Abstract

Decisions to withhold or withdraw active life support treatment in situations with no hope of improvement remain difficult for critical-care specialists and families; they are not always well understood by the public. This report describes terminal extubation, a particular method of withdrawing ventilator support. This retrospective analysis examines the records of patients who died in our intensive care unit after a decision to withdraw active life support by stopping artificial ventilation.
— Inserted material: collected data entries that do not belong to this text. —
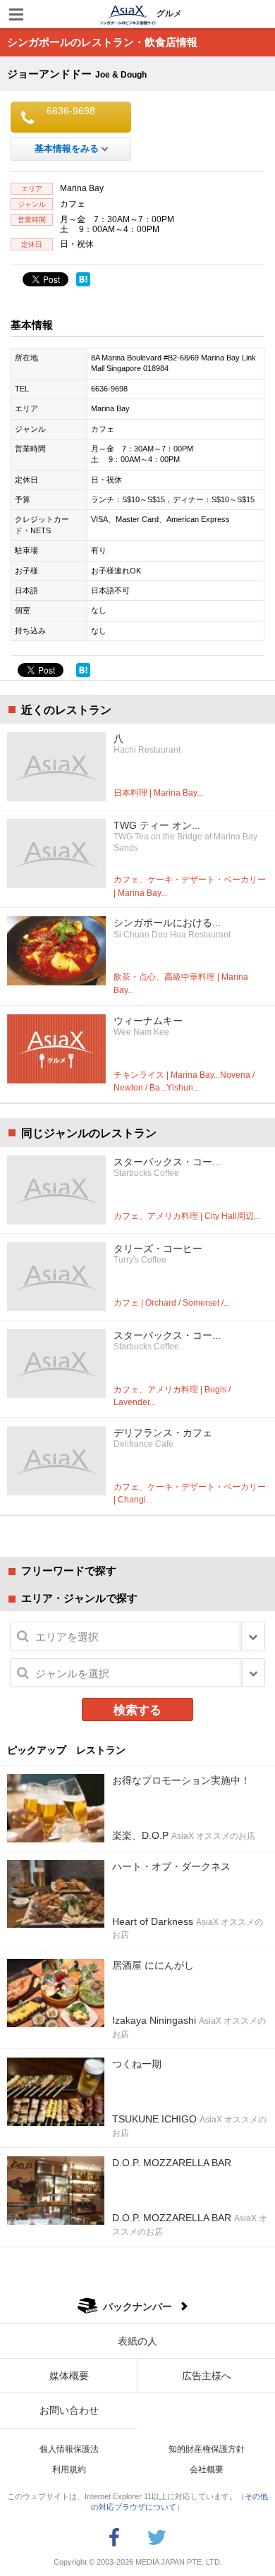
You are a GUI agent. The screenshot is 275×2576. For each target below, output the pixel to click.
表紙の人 (137, 2341)
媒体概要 (69, 2375)
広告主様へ (206, 2375)
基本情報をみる (67, 148)
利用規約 (69, 2469)
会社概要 (207, 2469)
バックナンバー (137, 2306)
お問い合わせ (69, 2410)
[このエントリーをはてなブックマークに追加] (83, 279)
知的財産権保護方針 (207, 2449)
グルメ (169, 13)
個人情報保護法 (69, 2449)
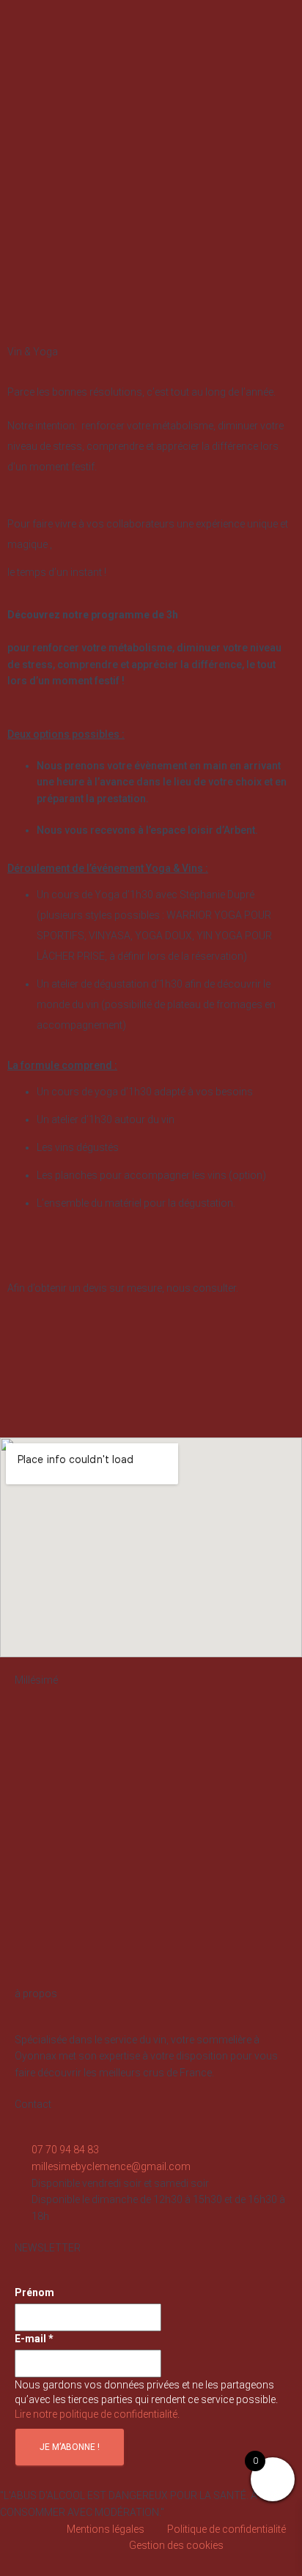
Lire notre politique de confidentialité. (97, 2414)
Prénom (34, 2292)
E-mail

Extubation was proposed for patients with irreversible neurological damage and was always performed only after a standardized collective decision-making process. This process included three stages. In the initial phase, withdrawal of ventilator support was discussed at a department staff meeting. The meeting's conclusions were transcribed into the medical file, and the possibility of extubation was raised with the family during a planned interview. At least a 24-hour period of reflection was necessary before a new interview, and any opposition, hesitation or lack of understanding by the family at this first interview resulted in suspending the decision. The technical procedures for terminal extubation were also standardized. In 5 cases (4 men and one woman, with a mean age of 65 +/- 4 years), terminal extubation was decided in cooperation with the family, following an average of 3 interviews, 16 days after admission. All patients died within 3 days. So-called "terminal" extubation, very common in the United States, but much less so in France, reinforces the transparency of end-of-life decisions in intensive care units and immediately makes tangible the end of the aggressive treatment for which critical-care specialists have been reproached. Since this first series of patients, extubation has been practiced in our department, principally in situations of irreversible neurological damage.